▶ Problem description: Reproduce exactly, and only, the lines of the material below running from the line bearing "Author (43, 281)" through the line bearing "Größentabelle (1032, 1265)". Leave any pictures out.

▶ Material supplied:

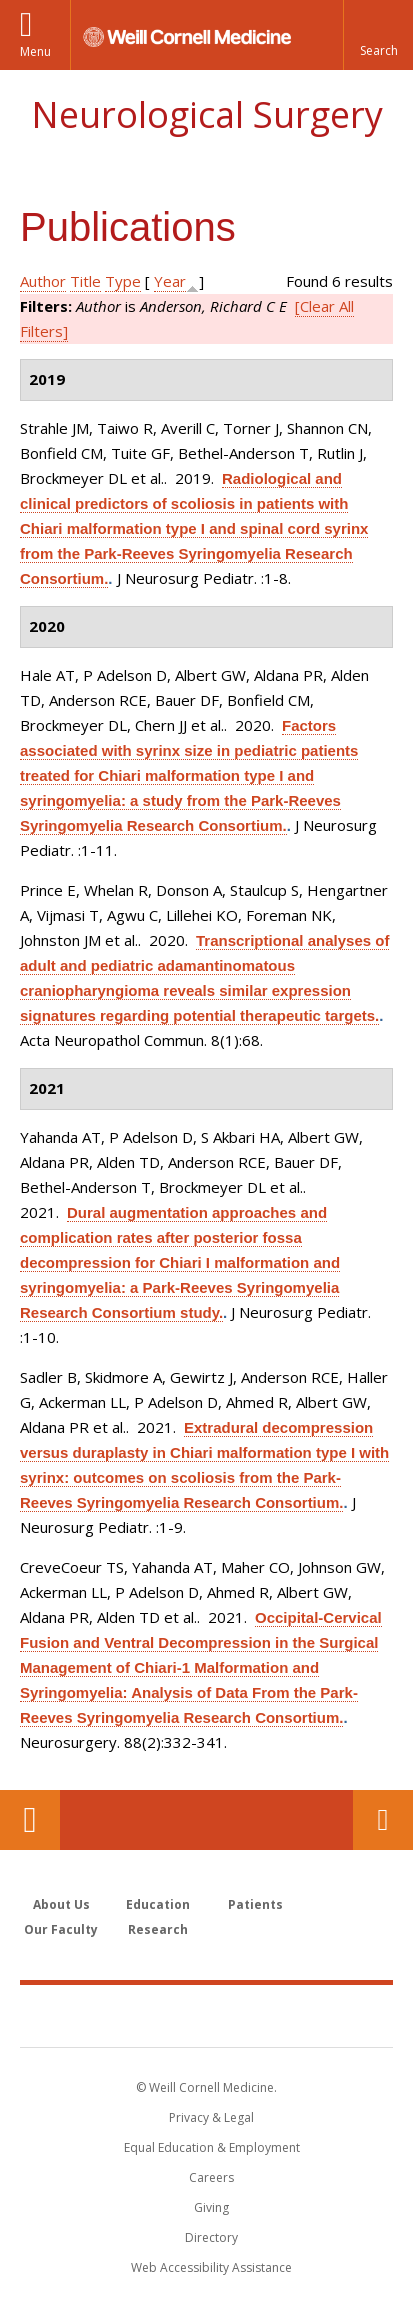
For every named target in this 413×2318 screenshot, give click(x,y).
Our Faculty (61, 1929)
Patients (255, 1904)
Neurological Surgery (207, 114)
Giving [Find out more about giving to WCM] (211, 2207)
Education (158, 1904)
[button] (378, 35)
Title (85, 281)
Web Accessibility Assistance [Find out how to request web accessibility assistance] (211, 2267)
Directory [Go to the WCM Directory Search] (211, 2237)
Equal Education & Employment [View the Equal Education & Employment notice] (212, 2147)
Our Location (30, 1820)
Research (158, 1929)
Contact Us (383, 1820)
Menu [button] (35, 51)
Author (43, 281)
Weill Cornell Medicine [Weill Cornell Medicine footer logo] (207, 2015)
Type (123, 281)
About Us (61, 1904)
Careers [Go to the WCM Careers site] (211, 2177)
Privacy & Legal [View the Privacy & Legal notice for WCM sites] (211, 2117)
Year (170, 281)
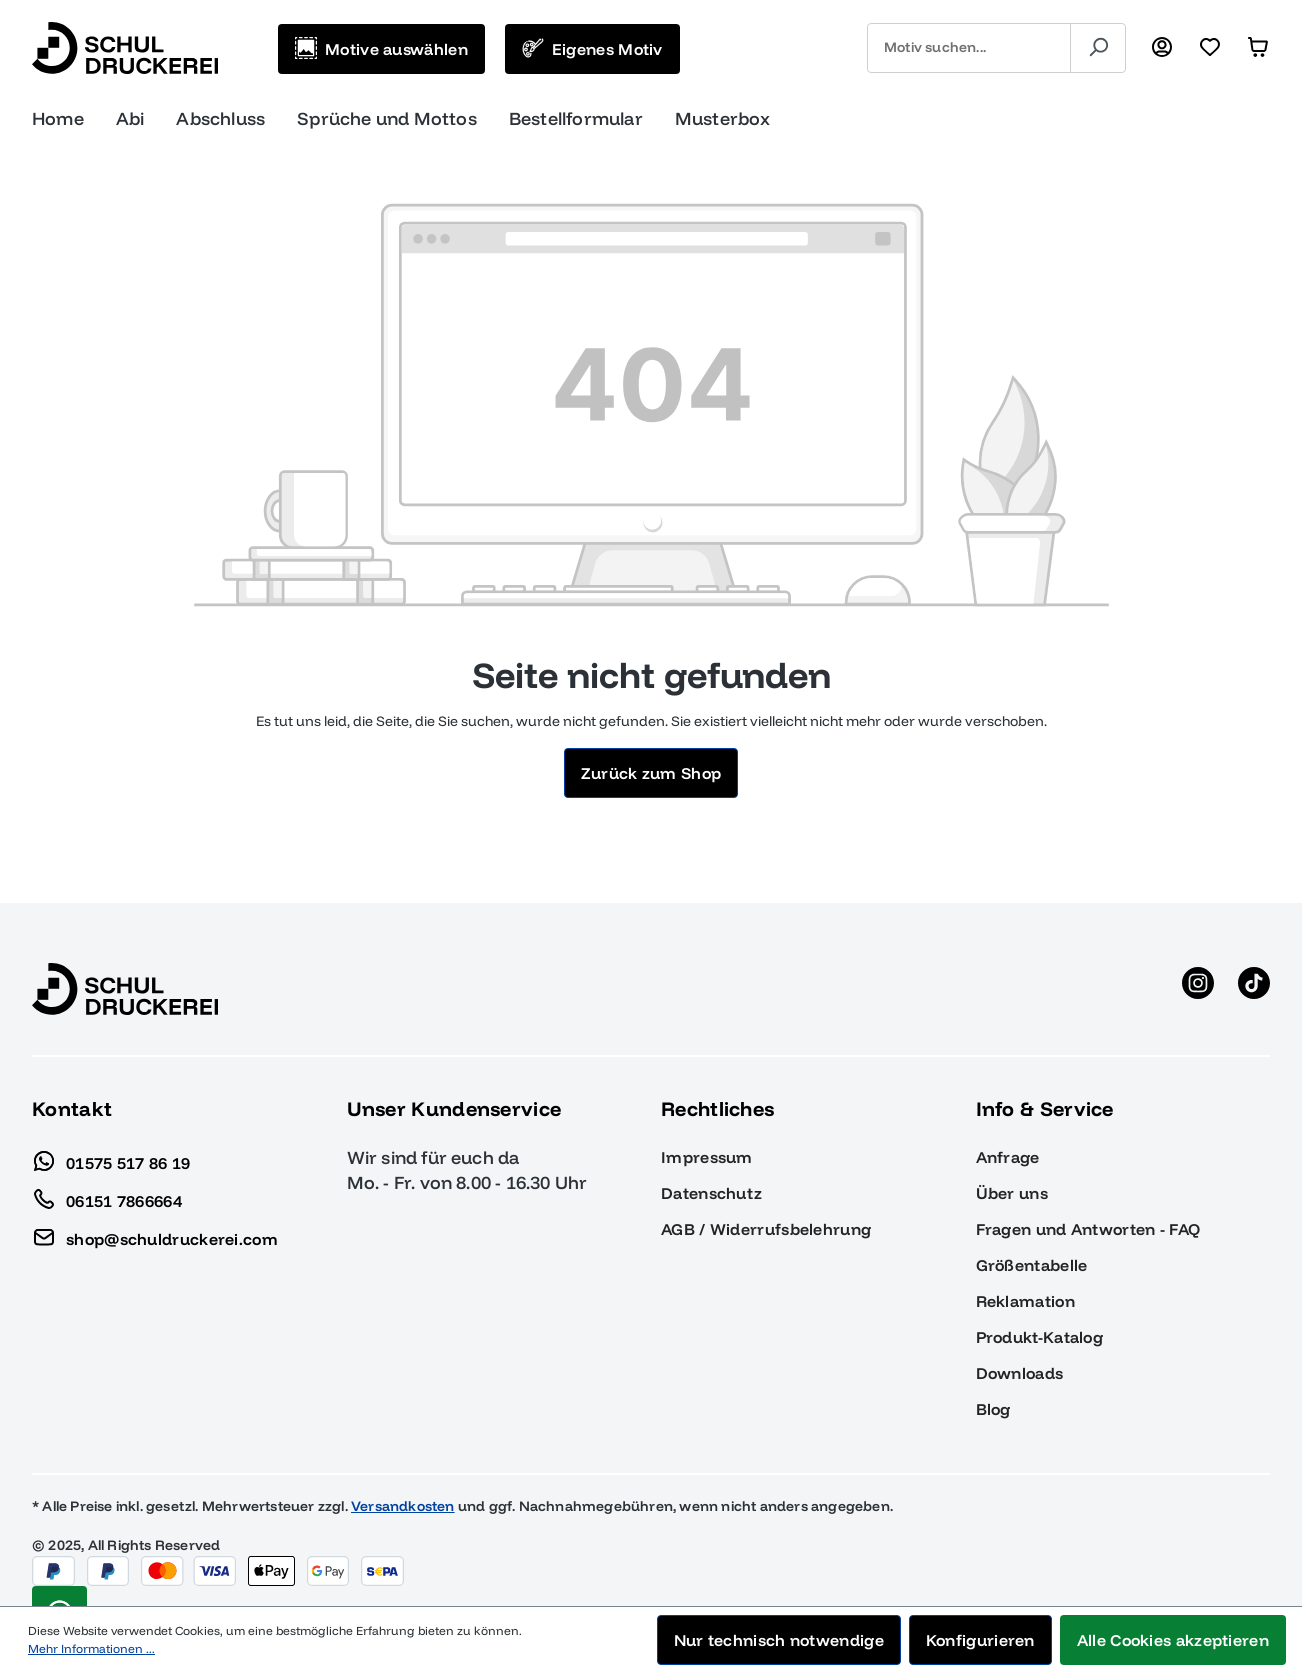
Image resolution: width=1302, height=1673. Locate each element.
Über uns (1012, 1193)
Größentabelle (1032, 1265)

...

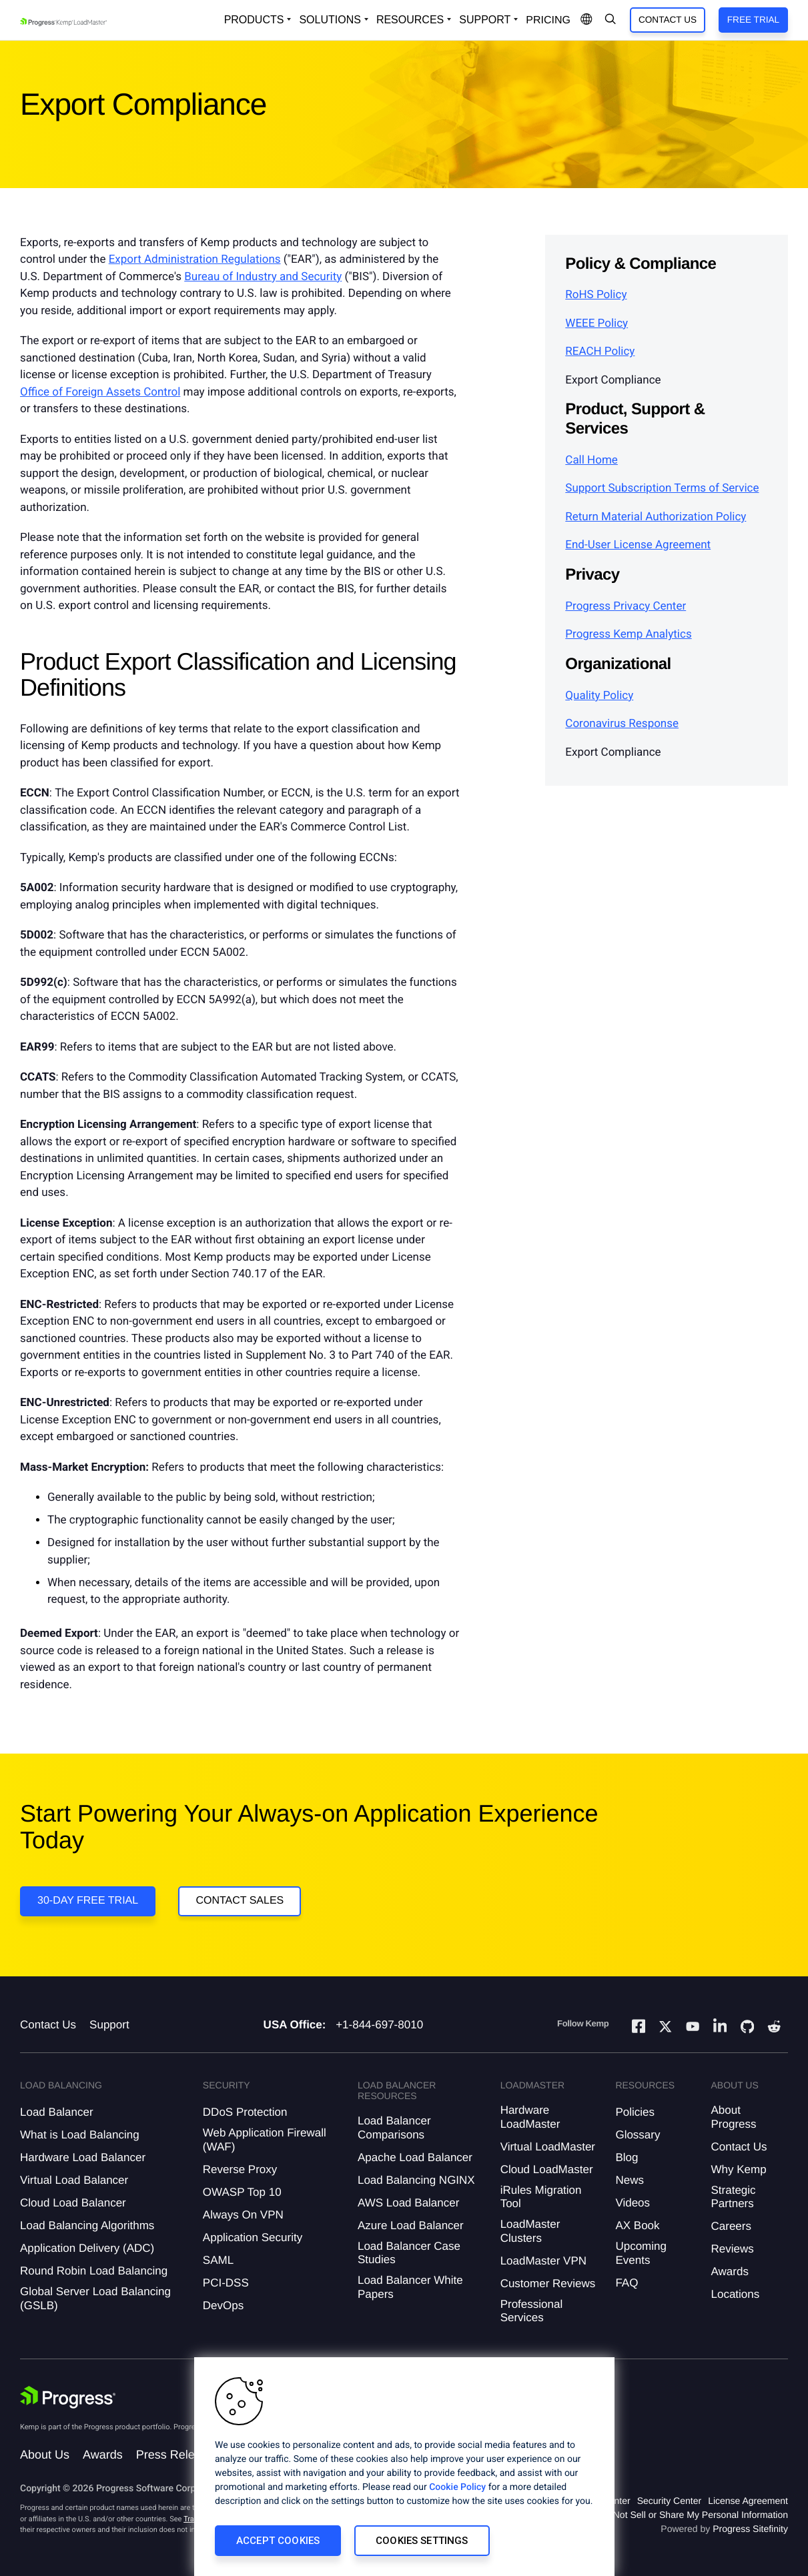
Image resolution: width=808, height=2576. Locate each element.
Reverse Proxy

▶ Response:
Author (43, 281)
Weill Cornell Medicine [Weill Cornell Medicine footer logo] (207, 2015)
Type (123, 281)
About Us (61, 1904)
Careers [Go to the WCM Careers site] (211, 2177)
Privacy & Legal [View the Privacy & Legal notice for WCM sites] (211, 2117)
Year (170, 281)
Image resolution: width=1302, height=1673. Locate each element.
Über uns (1012, 1193)
Größentabelle (1032, 1265)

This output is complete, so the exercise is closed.